The individual elements from the framework of Arksey and O’Malley [19] will be used as a roadmap for this scoping review. Essential methodological steps will cover the stages (1) identification of the research questions, (2) identification of relevant studies, (3) study selection, (4) data extraction and charting, and (5) collating, summarizing, and reporting the results. Any subsequent deviations of the final report from the scoping review protocol will be clearly highlighted and explained in the scoping review report.

Ethics

Ethical approval was not required because only literature will be evaluated without processing sensitive patient data.
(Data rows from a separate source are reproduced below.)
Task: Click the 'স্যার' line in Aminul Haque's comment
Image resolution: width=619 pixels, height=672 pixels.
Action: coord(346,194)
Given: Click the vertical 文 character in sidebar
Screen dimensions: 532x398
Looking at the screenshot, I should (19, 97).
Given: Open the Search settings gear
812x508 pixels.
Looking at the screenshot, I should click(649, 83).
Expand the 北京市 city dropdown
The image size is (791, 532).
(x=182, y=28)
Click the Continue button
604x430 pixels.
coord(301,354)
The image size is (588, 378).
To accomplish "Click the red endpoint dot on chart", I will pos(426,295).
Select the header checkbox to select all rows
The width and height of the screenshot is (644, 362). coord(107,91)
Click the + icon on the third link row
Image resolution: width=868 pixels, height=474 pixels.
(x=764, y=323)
Stage 1: Identification of the Research Questions

At first, an informal prescreening of relevant literature in PubMed and Web of Science as well as grey literature from conferences or organizations was carried out to determine the keywords in scope. Relevant literature was identified with the support of a librarian. PubMed was searched using the keywords “provenance” and “tracking.” The reviewer team explored, studied, and scrutinized additional literature based on search combinations of terms linked to the topic “provenance.” Ten publications were selected and reviewed by the team in an iterative process to guide the implementation of the research questions. During this step, keywords from titles and abstracts were gathered and analyzed by implementing the search strategy based on them. The following research questions were generated to meet the objective of this scoping review before study conduction: to investigate existing evidence regarding approaches and criteria for provenance tracking as well as disclosing current knowledge gaps in the biomedical domain. This review covers modeling aspects as well as metadata frameworks for meaningful and usable provenance information during creation, collection, and processing of (sensitive) scientific biomedical data. This review also covers the examination of quality aspects of provenance criteria. Research question 1: Which potential (methodological) approaches exist for the classification and tracking of provenance criteria and methods in a biomedical or domain-independent context? Research question 2: How can the potential value of provenance information be harnessed and by whom? How can usability be provided? Research question 3: What are the challenges and potential problems or bottlenecks for the accomplishment of provenance? Research question 4: Which guidelines or demands for the consideration of provenance criteria in a biomedical or domain-independent context have to be followed? Research question 5: How completely can provenance be mapped in the data lifecycle or during data management?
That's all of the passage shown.